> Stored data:
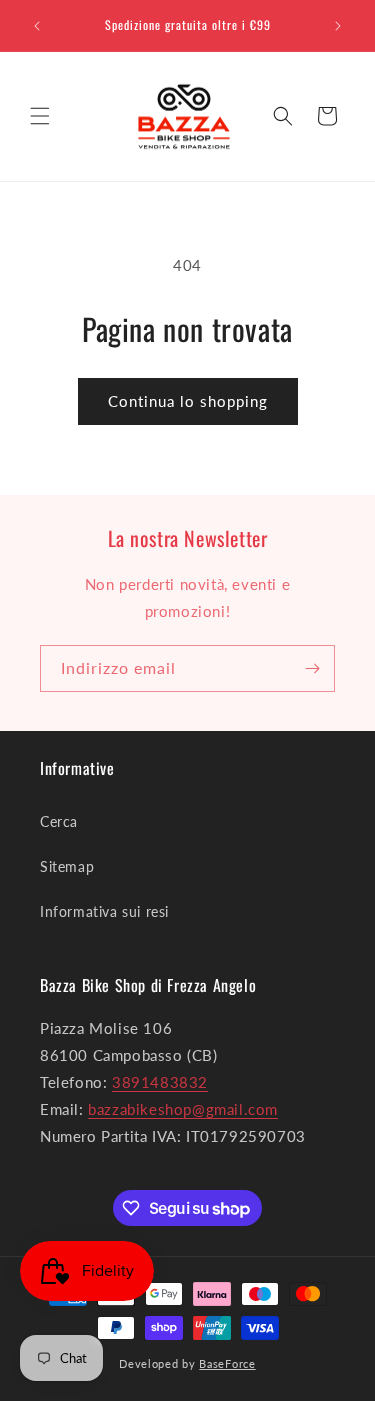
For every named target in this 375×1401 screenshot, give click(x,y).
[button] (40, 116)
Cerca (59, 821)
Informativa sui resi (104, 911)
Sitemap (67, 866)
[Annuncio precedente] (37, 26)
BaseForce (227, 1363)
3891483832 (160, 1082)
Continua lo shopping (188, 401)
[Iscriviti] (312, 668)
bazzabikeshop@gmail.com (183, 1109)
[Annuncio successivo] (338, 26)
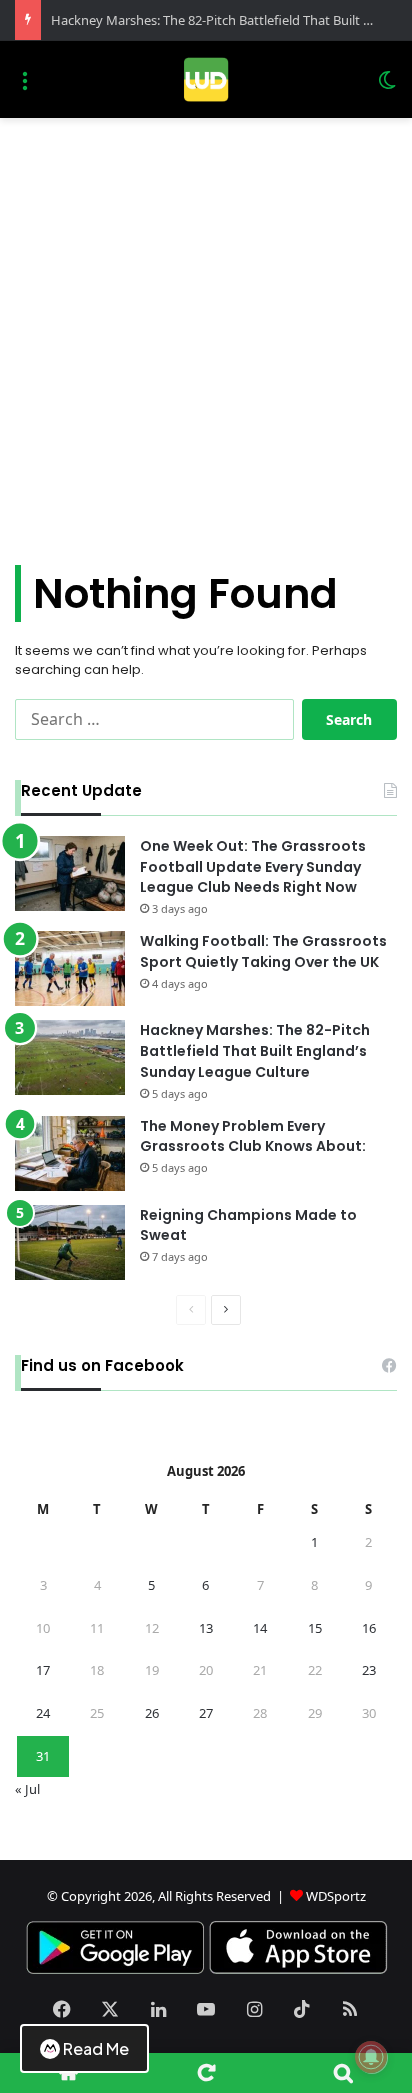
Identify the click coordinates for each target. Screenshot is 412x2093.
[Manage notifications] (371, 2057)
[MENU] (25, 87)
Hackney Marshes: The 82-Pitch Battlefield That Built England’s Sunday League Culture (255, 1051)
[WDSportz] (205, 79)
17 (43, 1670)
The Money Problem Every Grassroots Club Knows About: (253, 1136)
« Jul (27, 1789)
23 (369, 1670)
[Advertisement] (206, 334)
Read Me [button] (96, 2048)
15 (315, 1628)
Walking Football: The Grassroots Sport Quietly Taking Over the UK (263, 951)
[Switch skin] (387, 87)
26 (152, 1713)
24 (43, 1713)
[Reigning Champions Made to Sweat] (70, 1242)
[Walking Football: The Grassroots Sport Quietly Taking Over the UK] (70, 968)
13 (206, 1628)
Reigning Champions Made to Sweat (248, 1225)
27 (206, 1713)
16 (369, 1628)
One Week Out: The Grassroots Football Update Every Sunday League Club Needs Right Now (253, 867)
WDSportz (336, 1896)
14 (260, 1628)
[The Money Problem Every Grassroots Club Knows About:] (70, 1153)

> Requirement: Check each line of the records for the string "click" and copy those that have it.

> Exercise result:
For every named target in this 375×1401 screenshot, give click(x,y).
Identify the click coordinates for each target. Screenshot is 412x2093.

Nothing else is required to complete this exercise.